ASSIGNMENT
Write out every entry below word for word, leaving nothing out.

(Stored items)

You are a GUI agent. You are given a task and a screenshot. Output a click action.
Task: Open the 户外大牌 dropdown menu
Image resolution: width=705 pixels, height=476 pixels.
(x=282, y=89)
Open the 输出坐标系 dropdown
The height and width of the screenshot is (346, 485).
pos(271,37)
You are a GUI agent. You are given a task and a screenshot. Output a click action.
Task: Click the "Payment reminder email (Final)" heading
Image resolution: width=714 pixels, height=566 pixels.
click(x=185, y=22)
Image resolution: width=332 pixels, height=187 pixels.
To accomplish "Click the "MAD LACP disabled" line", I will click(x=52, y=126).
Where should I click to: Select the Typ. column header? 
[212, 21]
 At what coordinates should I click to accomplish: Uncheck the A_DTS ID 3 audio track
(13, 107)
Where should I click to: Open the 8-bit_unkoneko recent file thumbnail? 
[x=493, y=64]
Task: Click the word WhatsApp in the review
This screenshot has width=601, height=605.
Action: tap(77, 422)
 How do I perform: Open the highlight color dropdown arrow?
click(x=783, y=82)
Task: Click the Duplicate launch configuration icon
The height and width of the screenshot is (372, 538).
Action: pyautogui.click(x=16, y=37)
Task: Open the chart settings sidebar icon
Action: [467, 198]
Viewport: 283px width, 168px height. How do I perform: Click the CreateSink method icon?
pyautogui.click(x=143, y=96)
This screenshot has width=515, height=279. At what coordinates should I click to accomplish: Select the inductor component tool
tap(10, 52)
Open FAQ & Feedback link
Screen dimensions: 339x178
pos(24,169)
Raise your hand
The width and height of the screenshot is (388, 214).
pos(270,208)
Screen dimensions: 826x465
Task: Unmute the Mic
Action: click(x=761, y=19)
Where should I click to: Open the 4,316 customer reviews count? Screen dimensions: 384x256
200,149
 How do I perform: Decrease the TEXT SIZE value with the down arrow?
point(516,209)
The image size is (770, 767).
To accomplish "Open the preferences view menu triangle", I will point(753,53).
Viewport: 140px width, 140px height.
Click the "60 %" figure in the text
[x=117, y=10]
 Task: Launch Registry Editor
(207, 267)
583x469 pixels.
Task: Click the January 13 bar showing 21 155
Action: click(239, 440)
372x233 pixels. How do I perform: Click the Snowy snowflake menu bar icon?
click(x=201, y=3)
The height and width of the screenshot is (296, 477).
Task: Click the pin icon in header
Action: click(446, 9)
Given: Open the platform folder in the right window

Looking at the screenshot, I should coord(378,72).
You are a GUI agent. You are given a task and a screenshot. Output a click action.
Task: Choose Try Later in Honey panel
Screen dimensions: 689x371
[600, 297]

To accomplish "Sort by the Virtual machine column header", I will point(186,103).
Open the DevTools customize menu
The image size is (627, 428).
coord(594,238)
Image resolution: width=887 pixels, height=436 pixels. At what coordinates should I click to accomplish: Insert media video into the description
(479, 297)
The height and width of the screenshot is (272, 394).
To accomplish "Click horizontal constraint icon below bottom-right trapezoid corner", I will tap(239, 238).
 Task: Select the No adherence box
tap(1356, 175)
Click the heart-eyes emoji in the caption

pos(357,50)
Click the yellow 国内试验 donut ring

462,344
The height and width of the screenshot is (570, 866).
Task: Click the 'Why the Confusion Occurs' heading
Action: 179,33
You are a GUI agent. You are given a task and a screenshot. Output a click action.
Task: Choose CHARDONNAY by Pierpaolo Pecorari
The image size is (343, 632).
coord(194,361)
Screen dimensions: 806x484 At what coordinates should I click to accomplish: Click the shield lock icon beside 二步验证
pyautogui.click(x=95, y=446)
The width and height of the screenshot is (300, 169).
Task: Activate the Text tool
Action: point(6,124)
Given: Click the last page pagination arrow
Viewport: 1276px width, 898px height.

SOLVED EXERCISE
You are a GUI agent. You are given a task and a screenshot. Output a click action.
Task: Open the 户外大牌 dropdown menu
Image resolution: width=705 pixels, height=476 pixels.
(x=282, y=89)
Open the 输出坐标系 dropdown
The height and width of the screenshot is (346, 485).
pos(271,37)
You are a GUI agent. You are given a task and a screenshot. Output a click action.
Task: Click the "Payment reminder email (Final)" heading
Image resolution: width=714 pixels, height=566 pixels.
click(x=185, y=22)
Image resolution: width=332 pixels, height=187 pixels.
To accomplish "Click the "MAD LACP disabled" line", I will click(x=52, y=126).
Where should I click to: Select the Typ. column header? 
[212, 21]
 At what coordinates should I click to accomplish: Uncheck the A_DTS ID 3 audio track
(13, 107)
Where should I click to: Open the 8-bit_unkoneko recent file thumbnail? 
[x=493, y=64]
Task: Click the word WhatsApp in the review
This screenshot has width=601, height=605.
Action: tap(77, 422)
 How do I perform: Open the highlight color dropdown arrow?
click(x=783, y=82)
Task: Click the Duplicate launch configuration icon
The height and width of the screenshot is (372, 538).
Action: pyautogui.click(x=16, y=37)
Task: Open the chart settings sidebar icon
Action: [467, 198]
Viewport: 283px width, 168px height. How do I perform: Click the CreateSink method icon?
pyautogui.click(x=143, y=96)
This screenshot has width=515, height=279. At what coordinates should I click to accomplish: Select the inductor component tool
tap(10, 52)
Open FAQ & Feedback link
Screen dimensions: 339x178
pos(24,169)
Raise your hand
The width and height of the screenshot is (388, 214).
pos(270,208)
Screen dimensions: 826x465
Task: Unmute the Mic
Action: click(x=761, y=19)
Where should I click to: Open the 4,316 customer reviews count? Screen dimensions: 384x256
200,149
 How do I perform: Decrease the TEXT SIZE value with the down arrow?
point(516,209)
The image size is (770, 767).
To accomplish "Open the preferences view menu triangle", I will point(753,53).
Viewport: 140px width, 140px height.
Click the "60 %" figure in the text
[x=117, y=10]
 Task: Launch Registry Editor
(207, 267)
583x469 pixels.
Task: Click the January 13 bar showing 21 155
Action: click(239, 440)
372x233 pixels. How do I perform: Click the Snowy snowflake menu bar icon?
click(x=201, y=3)
The height and width of the screenshot is (296, 477).
Task: Click the pin icon in header
Action: click(446, 9)
Given: Open the platform folder in the right window

Looking at the screenshot, I should coord(378,72).
You are a GUI agent. You are given a task and a screenshot. Output a click action.
Task: Choose Try Later in Honey panel
Screen dimensions: 689x371
[600, 297]

To accomplish "Sort by the Virtual machine column header", I will point(186,103).
Open the DevTools customize menu
The image size is (627, 428).
coord(594,238)
Image resolution: width=887 pixels, height=436 pixels. At what coordinates should I click to accomplish: Insert media video into the description
(479, 297)
The height and width of the screenshot is (272, 394).
To accomplish "Click horizontal constraint icon below bottom-right trapezoid corner", I will tap(239, 238).
 Task: Select the No adherence box
tap(1356, 175)
Click the heart-eyes emoji in the caption

pos(357,50)
Click the yellow 国内试验 donut ring

462,344
The height and width of the screenshot is (570, 866).
Task: Click the 'Why the Confusion Occurs' heading
Action: 179,33
You are a GUI agent. You are given a task and a screenshot. Output a click action.
Task: Choose CHARDONNAY by Pierpaolo Pecorari
The image size is (343, 632).
coord(194,361)
Screen dimensions: 806x484 At what coordinates should I click to accomplish: Click the shield lock icon beside 二步验证
pyautogui.click(x=95, y=446)
The width and height of the screenshot is (300, 169).
Task: Activate the Text tool
Action: point(6,124)
Given: Click the last page pagination arrow
Viewport: 1276px width, 898px height.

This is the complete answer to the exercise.